BEGIN

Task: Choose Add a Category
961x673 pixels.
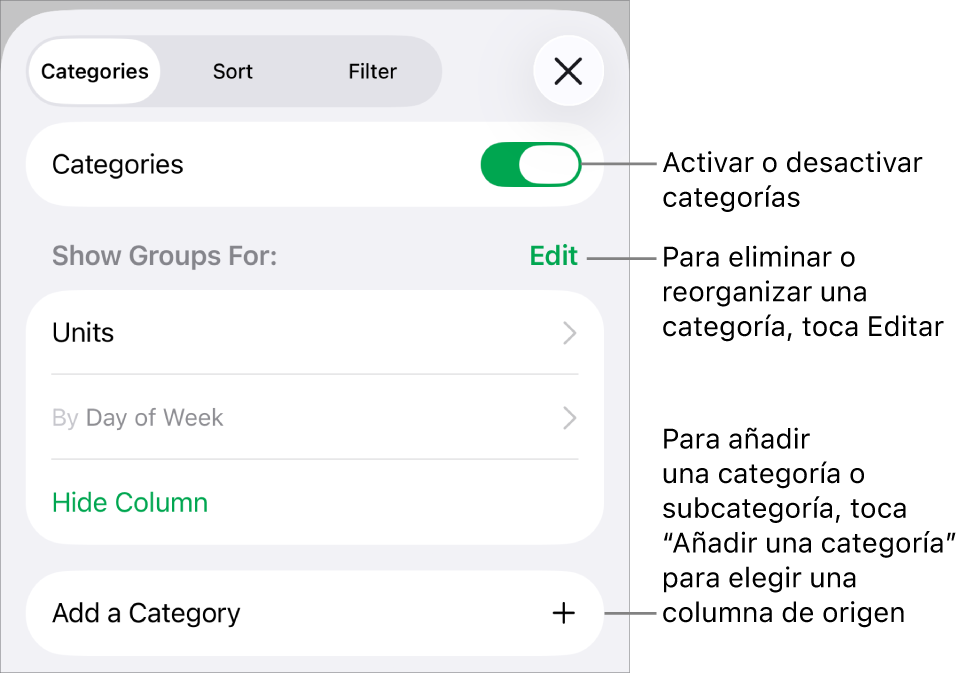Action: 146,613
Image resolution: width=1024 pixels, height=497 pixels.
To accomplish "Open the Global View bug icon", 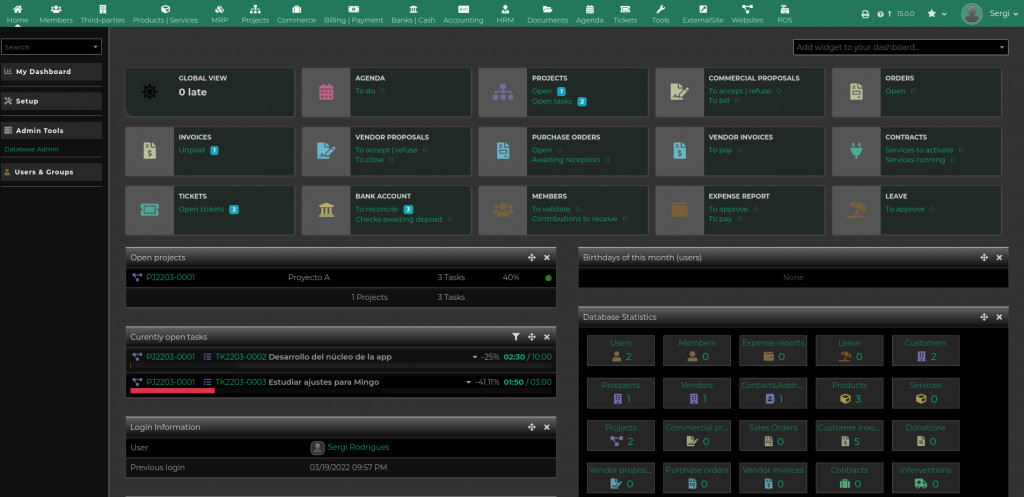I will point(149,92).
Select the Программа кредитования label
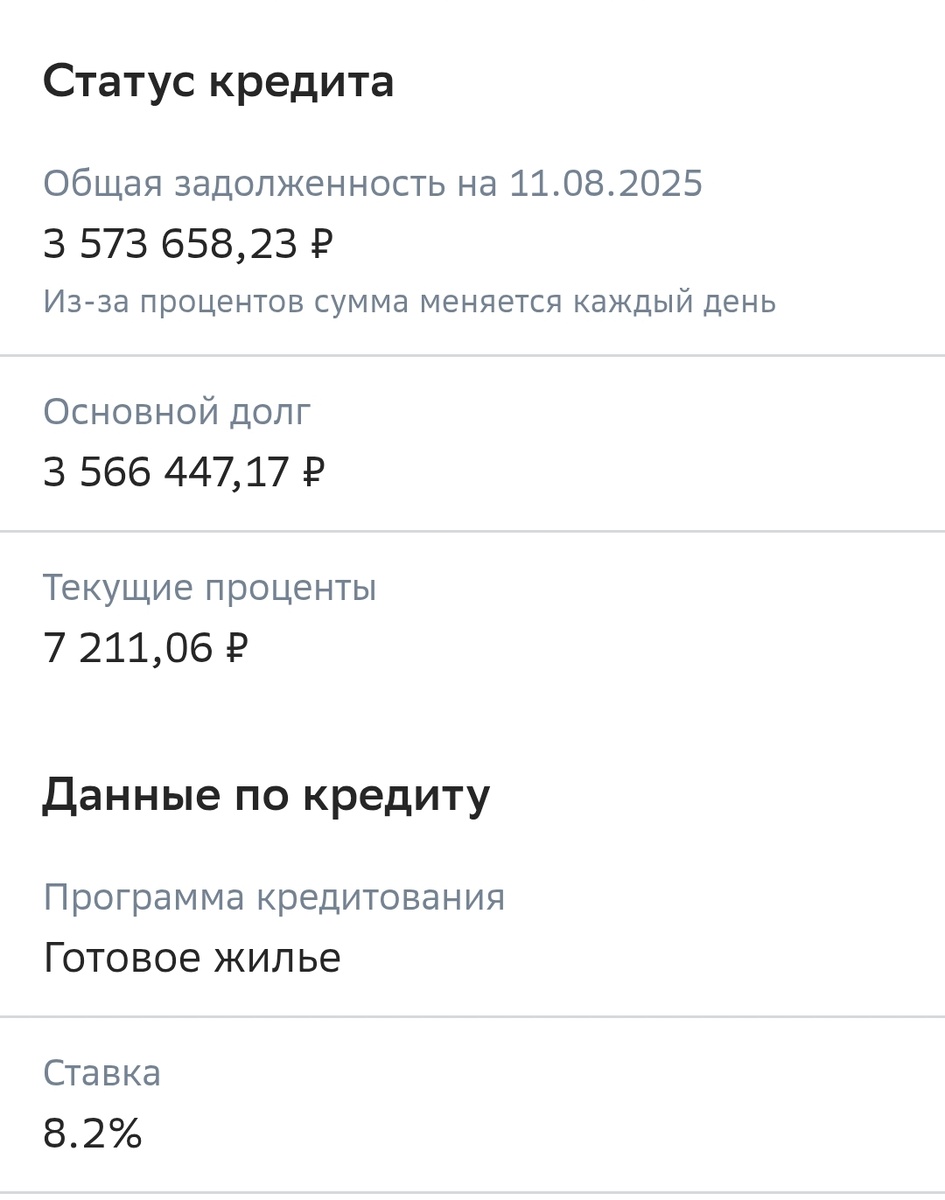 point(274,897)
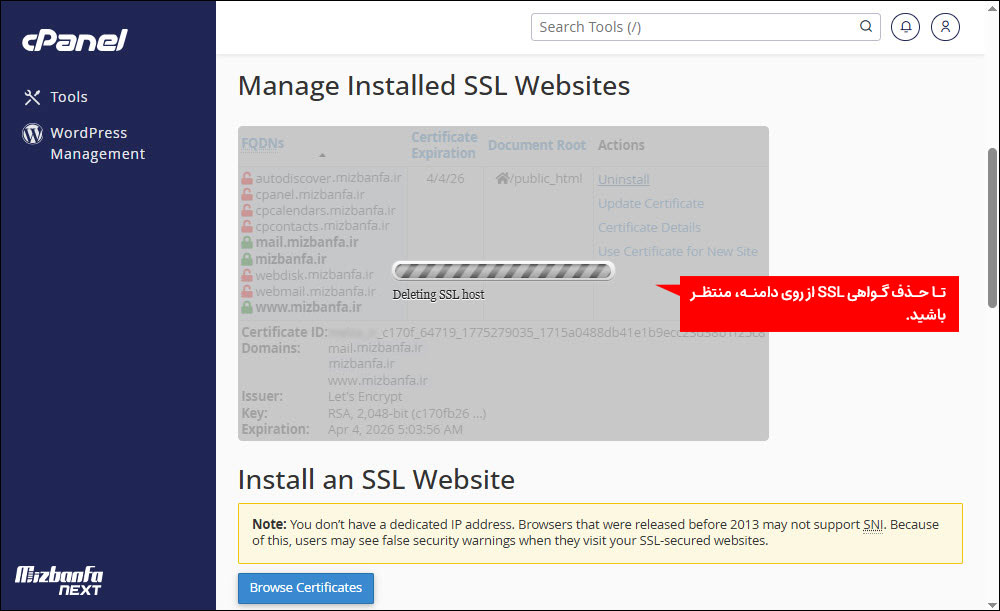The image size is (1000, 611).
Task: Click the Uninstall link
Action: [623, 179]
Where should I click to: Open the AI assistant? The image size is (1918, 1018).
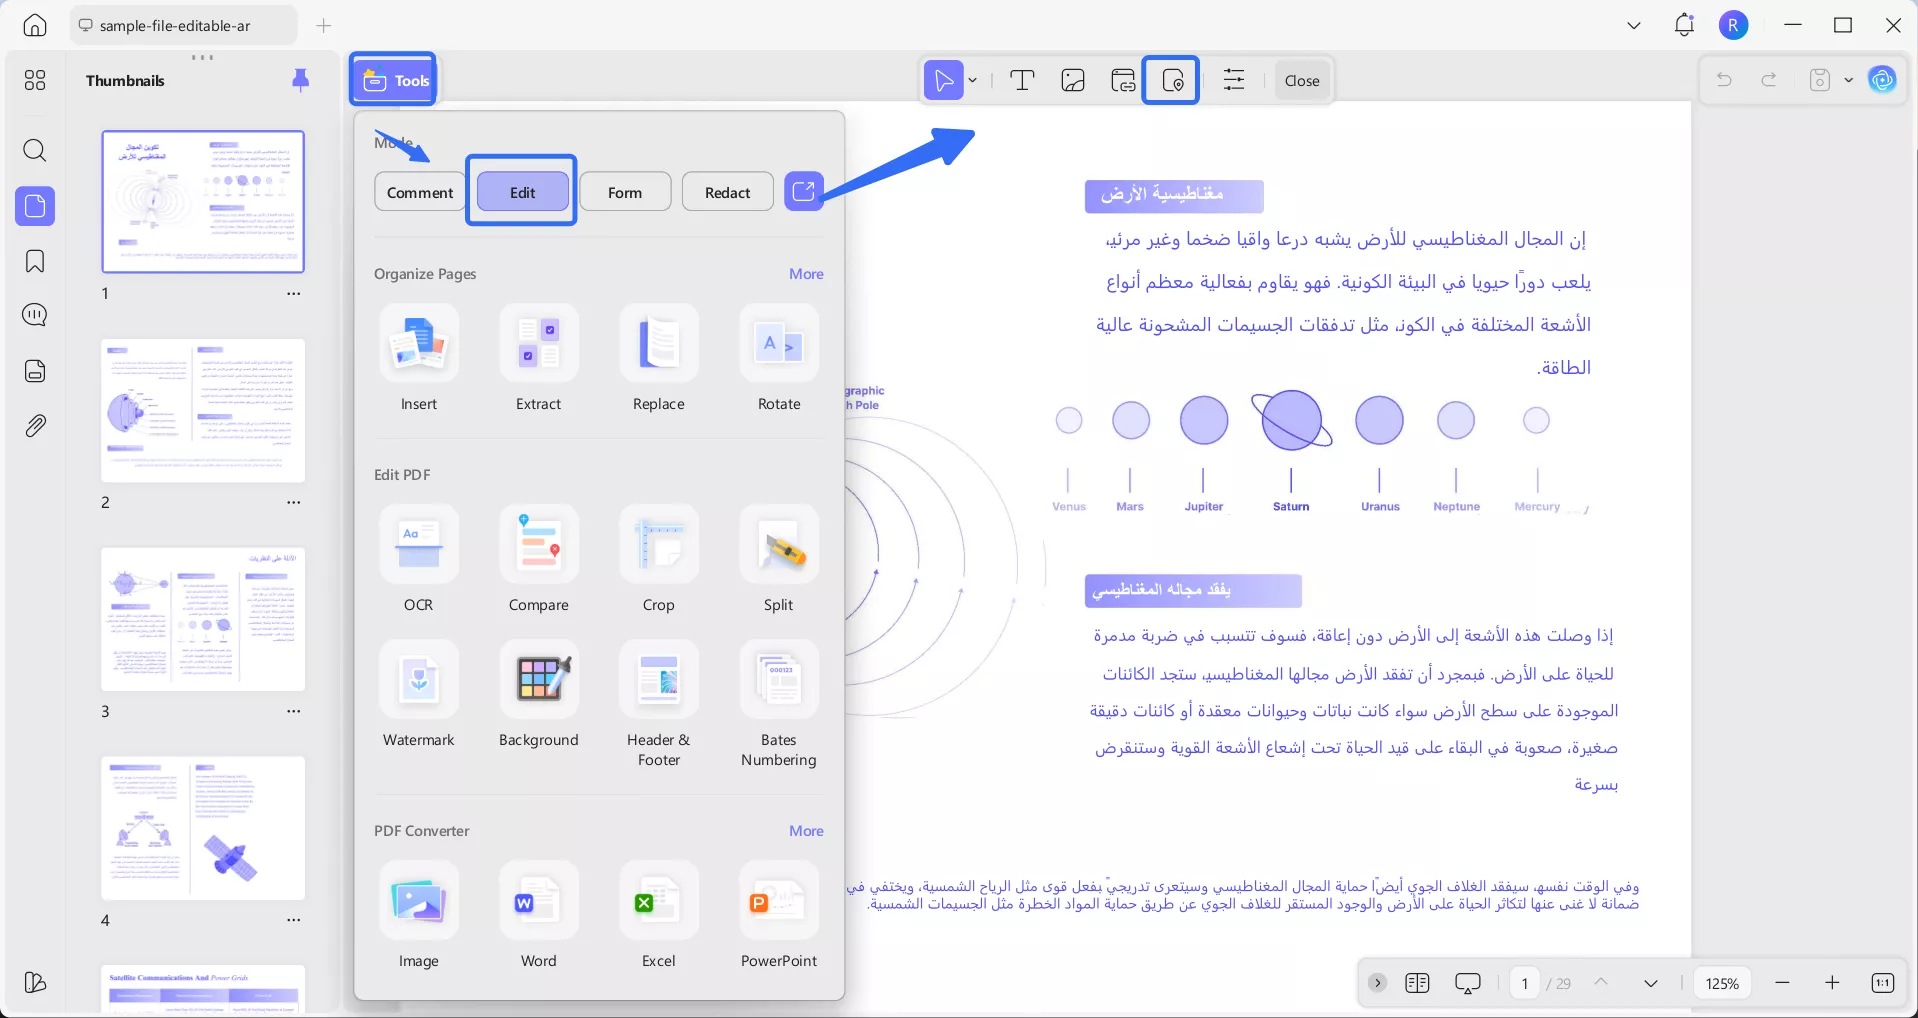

END

Can you write out the data word for word, from the line containing "Select the Программа кредитования label" through the end, leaving out the pictures?

**Solution for this problem:**
Select the Программа кредитования label
 point(274,897)
The image size is (1000, 611).
Task: Click the Uninstall link
Action: [623, 179]
Where should I click to: Open the AI assistant? The image size is (1918, 1018).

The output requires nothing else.